Collected data:
/---
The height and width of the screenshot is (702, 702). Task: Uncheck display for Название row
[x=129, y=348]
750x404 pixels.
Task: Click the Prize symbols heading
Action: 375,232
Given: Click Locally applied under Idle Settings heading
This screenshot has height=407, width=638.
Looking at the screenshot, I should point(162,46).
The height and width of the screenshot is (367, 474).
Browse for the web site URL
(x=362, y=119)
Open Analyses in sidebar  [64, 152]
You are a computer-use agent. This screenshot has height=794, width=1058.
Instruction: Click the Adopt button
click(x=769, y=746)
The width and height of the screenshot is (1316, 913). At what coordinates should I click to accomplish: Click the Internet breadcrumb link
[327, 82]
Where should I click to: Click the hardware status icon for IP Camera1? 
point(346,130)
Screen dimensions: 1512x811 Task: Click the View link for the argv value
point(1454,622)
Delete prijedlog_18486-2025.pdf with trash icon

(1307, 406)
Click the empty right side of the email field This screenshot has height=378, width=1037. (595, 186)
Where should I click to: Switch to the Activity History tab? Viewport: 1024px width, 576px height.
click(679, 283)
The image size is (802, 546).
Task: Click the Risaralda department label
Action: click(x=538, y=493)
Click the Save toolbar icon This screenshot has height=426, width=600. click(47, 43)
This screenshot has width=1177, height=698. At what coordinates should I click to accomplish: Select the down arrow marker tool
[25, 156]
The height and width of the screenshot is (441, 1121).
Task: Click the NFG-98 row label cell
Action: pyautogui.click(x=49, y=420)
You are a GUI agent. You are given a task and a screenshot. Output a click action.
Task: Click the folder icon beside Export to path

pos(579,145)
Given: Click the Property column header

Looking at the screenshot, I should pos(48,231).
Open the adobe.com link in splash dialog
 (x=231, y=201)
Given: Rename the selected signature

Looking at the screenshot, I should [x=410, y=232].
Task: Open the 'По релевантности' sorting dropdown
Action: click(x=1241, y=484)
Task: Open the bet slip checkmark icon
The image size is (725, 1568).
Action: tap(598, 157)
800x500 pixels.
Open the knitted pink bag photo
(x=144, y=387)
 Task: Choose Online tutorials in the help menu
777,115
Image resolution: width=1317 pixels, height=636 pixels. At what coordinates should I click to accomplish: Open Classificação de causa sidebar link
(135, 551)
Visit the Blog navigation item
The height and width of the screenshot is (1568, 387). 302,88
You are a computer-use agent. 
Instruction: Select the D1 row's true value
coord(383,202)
\---
## THE TASK
Write the entries out once more, exactly as they were given.

## ANSWER BOX
The height and width of the screenshot is (702, 702). Task: Uncheck display for Название row
[x=129, y=348]
750x404 pixels.
Task: Click the Prize symbols heading
Action: 375,232
Given: Click Locally applied under Idle Settings heading
This screenshot has height=407, width=638.
Looking at the screenshot, I should point(162,46).
The height and width of the screenshot is (367, 474).
Browse for the web site URL
(x=362, y=119)
Open Analyses in sidebar  [64, 152]
You are a computer-use agent. This screenshot has height=794, width=1058.
Instruction: Click the Adopt button
click(x=769, y=746)
The width and height of the screenshot is (1316, 913). At what coordinates should I click to accomplish: Click the Internet breadcrumb link
[327, 82]
Where should I click to: Click the hardware status icon for IP Camera1? 
point(346,130)
Screen dimensions: 1512x811 Task: Click the View link for the argv value
point(1454,622)
Delete prijedlog_18486-2025.pdf with trash icon

(1307, 406)
Click the empty right side of the email field This screenshot has height=378, width=1037. (595, 186)
Where should I click to: Switch to the Activity History tab? Viewport: 1024px width, 576px height.
click(679, 283)
The image size is (802, 546).
Task: Click the Risaralda department label
Action: click(x=538, y=493)
Click the Save toolbar icon This screenshot has height=426, width=600. click(47, 43)
This screenshot has width=1177, height=698. At what coordinates should I click to accomplish: Select the down arrow marker tool
[25, 156]
The height and width of the screenshot is (441, 1121).
Task: Click the NFG-98 row label cell
Action: pyautogui.click(x=49, y=420)
You are a GUI agent. You are given a task and a screenshot. Output a click action.
Task: Click the folder icon beside Export to path

pos(579,145)
Given: Click the Property column header

Looking at the screenshot, I should pos(48,231).
Open the adobe.com link in splash dialog
 (x=231, y=201)
Given: Rename the selected signature

Looking at the screenshot, I should [x=410, y=232].
Task: Open the 'По релевантности' sorting dropdown
Action: click(x=1241, y=484)
Task: Open the bet slip checkmark icon
The image size is (725, 1568).
Action: tap(598, 157)
800x500 pixels.
Open the knitted pink bag photo
(x=144, y=387)
 Task: Choose Online tutorials in the help menu
777,115
Image resolution: width=1317 pixels, height=636 pixels. At what coordinates should I click to accomplish: Open Classificação de causa sidebar link
(135, 551)
Visit the Blog navigation item
The height and width of the screenshot is (1568, 387). 302,88
You are a computer-use agent. 
Instruction: Select the D1 row's true value
coord(383,202)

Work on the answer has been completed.